I visited the Barrington Gifts factory in China, and saw a factory creating quality products.  The quality was such that President Obama used one of their leather bags while he we president.  It was a top-quality product that anyone would be proud of.

  1. Never give up. The journey of the great chocolate companies begins with struggling startups and continues with descriptions of the social conditions of the industrial revolution, the hard work of innovation, the competition with Swiss and American chocolatiers, criticism of their spiritual values, the loss of children and George’s spouse, the Boer War and the World Wars, the continued inhumane conditions in England, and the cutthroat tactics of modern capitalism. The puritanical roots are what carried them through, “work, and again work, and always more work,” with every penny ploughed back into the business. Their “concentration on purpose” even forced them in hard times to give up drinking tea and reading the morning paper.  And even as the losses seemed to escalate in the 1860s, they refused to give up and pushed onward.

Business is as much of a “high and holy calling” as any other, and when attempted in undeveloped locations among the unreached, it can be incredibly daunting; but refusing to give up when God has called is as essential as the assets and resources brought to the table.  BAM businesses I have observed over the years have faced political oppression, religious persecution, unfair competition, expropriation of assets, assassination of team members, loss of visas and much more. But most have not given up.

  1. Profit and altruism can go together. The Quaker capitalists of the nineteenth century viewed personal gain as only part of raison d’etre of business.  Wealth creation was for the benefit of the workers, the local community, and society at large as well.  The Quakers considered spiritual wealth to be the enlarging force that led to noble living, not material wealth.  The nineteenth-century principle that “doing good is good for business” was equally relevant in the twenty-first century as they launched “Fairtrade-certified Dairy Milk and sought to create a sustainable supply of high-quality cocoa while creating a sustainable life for cocoa farmers. “Being” not “having” was the true test of worth.  For Joseph Rowntree, the real goal for an employer was to seek to secure for others … the fullest life of which an individual is capable. “Ethical and wider humanitarian decisions really did matter.  It was as if though, for them God was the ultimate chairman” (p. 313).

It reminds me of a business owner in a large Asian country who actually told government leaders that he would need to ask the boss about the request the government leaders were making of him.  Confused, they said, “We thought you were the boss.”  It was an opportunity for him to not only have them see that God owned the business but testify as to what that really meant.

  1. The values of private ownership vs shareholder capitalism. The changes brought on by the twentieth century with its growth in world trade, and erosion of religious values and international rivalries, gradually forced the privately held Quaker companies to pass to public shareholders.

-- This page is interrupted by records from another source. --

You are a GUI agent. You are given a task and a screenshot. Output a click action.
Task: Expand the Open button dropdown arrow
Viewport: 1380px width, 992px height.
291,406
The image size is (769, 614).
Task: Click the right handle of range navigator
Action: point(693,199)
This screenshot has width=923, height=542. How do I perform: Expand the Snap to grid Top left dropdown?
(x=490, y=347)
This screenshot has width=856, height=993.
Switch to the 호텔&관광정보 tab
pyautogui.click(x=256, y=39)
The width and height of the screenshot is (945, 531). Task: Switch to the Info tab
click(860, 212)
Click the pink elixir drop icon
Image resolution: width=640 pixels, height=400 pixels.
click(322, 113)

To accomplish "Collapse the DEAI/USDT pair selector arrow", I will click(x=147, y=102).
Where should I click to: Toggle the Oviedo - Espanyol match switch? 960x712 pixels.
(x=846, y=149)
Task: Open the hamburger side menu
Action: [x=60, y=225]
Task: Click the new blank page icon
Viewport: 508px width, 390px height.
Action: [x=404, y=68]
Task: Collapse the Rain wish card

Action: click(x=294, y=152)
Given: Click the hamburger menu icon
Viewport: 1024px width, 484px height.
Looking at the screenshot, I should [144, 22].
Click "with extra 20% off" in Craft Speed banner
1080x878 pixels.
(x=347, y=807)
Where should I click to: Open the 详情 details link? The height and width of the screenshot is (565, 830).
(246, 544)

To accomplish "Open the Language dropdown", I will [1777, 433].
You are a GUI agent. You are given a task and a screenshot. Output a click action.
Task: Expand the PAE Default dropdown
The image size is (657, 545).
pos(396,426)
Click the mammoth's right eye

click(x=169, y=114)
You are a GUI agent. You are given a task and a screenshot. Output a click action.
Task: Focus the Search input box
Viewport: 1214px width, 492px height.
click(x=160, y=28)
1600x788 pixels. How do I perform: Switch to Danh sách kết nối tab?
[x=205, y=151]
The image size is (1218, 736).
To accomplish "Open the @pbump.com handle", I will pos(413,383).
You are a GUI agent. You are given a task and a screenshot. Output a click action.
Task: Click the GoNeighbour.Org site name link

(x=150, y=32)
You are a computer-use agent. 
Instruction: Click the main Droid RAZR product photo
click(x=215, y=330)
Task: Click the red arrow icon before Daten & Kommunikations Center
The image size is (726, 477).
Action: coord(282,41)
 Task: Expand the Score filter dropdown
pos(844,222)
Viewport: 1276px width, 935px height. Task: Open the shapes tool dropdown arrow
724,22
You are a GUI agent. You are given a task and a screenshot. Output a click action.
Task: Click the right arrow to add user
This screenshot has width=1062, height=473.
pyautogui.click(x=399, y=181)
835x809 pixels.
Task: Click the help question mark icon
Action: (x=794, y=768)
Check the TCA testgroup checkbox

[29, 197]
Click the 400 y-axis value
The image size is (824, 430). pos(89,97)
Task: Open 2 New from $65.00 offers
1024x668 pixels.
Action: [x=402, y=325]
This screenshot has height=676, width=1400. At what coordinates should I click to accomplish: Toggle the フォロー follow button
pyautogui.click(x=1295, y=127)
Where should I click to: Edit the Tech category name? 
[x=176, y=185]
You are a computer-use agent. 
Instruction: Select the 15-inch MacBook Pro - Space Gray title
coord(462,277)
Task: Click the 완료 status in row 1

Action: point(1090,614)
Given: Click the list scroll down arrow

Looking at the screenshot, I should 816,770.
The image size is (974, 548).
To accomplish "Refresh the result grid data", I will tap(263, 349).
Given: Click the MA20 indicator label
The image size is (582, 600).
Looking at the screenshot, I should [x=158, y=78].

With shareholder capitalism came the loss of responsibility and accountability of the chocolate families to all stakeholders involved.  The takeovers in recent years highlighted the desire of shareholders for short-term gain, something antithetical to long-term value creation?

Could it be that BAM businesses should not succumb to the “what does the end look like?” thinking focusing on sale value; but continue to operate their business according to the principles of the quadruple bottom line?  Investors should learn to measure their success in community and personal change, and not only in terms of normal ROI metrics.

Cadbury, Deborah. Chocolate Wars. New York: Perseus Books Group, 2011.